BSP Approves Separation of Trust Corporations from Banking Operations

The Monetary Board (MB), the policy-making body of the Bangko Sentral ng Pilipinas (BSP), has approved the rules and regulations governing the establishment of trust corporations.   

As provided in the new guidelines, a trust corporation is primarily created, and duly authorized by the MB to engage in trust, other fiduciary business and investment management activities. It can perform the same functions as those presently undertaken by the trust departments of banks. By creating a separate corporate vehicle, however, the new rules allow market participants other than banks to provide trust services within the appropriate enabling framework and governance standards.

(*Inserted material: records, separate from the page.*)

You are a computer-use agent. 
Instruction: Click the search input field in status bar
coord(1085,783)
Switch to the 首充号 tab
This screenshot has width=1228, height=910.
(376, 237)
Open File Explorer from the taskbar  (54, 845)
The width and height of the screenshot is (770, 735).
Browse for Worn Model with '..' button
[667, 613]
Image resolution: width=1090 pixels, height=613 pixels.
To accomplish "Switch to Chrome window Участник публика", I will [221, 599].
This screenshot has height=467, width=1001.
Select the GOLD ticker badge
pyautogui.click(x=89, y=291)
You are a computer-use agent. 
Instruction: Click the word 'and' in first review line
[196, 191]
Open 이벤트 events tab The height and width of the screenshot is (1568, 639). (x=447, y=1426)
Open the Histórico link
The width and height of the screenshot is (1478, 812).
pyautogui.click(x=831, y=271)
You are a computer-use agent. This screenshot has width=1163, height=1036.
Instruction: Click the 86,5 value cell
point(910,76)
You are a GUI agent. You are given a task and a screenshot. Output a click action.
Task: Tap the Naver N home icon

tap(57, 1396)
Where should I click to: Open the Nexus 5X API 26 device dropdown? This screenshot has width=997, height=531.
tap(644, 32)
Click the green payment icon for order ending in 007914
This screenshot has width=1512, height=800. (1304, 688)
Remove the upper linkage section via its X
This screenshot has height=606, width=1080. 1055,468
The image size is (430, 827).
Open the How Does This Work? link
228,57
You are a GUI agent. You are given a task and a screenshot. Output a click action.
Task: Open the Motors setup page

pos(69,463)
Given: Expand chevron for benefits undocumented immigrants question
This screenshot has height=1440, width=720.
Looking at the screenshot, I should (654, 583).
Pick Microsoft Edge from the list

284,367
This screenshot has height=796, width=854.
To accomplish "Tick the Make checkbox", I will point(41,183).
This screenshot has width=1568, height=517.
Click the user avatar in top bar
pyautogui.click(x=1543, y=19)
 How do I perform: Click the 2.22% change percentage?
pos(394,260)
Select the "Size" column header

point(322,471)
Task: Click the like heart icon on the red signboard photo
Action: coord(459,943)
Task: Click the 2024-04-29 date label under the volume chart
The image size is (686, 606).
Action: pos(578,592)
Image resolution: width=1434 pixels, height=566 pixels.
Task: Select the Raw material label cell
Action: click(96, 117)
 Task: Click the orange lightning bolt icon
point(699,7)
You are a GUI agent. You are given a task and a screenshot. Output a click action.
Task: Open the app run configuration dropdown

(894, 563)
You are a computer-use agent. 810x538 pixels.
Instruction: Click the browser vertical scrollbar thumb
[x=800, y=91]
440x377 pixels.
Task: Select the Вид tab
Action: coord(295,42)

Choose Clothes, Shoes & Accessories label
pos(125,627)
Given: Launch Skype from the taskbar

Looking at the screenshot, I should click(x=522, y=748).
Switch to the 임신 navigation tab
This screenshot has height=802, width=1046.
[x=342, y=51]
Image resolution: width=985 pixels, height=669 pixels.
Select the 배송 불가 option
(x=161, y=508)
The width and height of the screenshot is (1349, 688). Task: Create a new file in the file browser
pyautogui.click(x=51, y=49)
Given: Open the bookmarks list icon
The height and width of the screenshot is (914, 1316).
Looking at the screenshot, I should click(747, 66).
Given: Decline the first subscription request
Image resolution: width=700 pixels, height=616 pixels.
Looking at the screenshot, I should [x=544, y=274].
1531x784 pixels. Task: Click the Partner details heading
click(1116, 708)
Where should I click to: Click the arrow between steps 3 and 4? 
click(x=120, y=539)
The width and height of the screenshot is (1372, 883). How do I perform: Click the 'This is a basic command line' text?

The trust corporation will have a required minimum capitalization of PhP300 million which will increase as Assets Under Management exceed PhP20 billion. To protect the interests of the public, directors and senior officers of the trust corporation are held to a minimum standard of actual industry experience. Market practitioners who already perform related functions but may not have been engaged directly by trust departments may likewise consider taking the tests given by accredited providers to demonstrate the expected competencies.

Banks currently with trust departments may spin off said department into a trust corporation. However, banks must choose between maintaining the trust department or providing the service through the trust corporations. Under the new guidelines, banks can only choose to operate one mode but not both. Should a financial institution opt to operate a trust corporation, said financial institution is limited to owning two trust corporations under the guidelines.

A key feature of the trust corporation is the treatment of the Single Borrower’s Limit (SBL). The new rules provide that for a trust corporation which is owned by a bank or quasi-bank, the Assets Under Management of the trust corporation do not form part of the SBL calculations for the parent bank/quasi-bank. This is in recognition that the arrangement between trustor-trustee is not a debtor-creditor relationship against which the SBL provisions apply. To prevent possible regulatory circumvention nonetheless, a bank or quasi-bank will not be allowed to be a trust account holder in any trust corporation.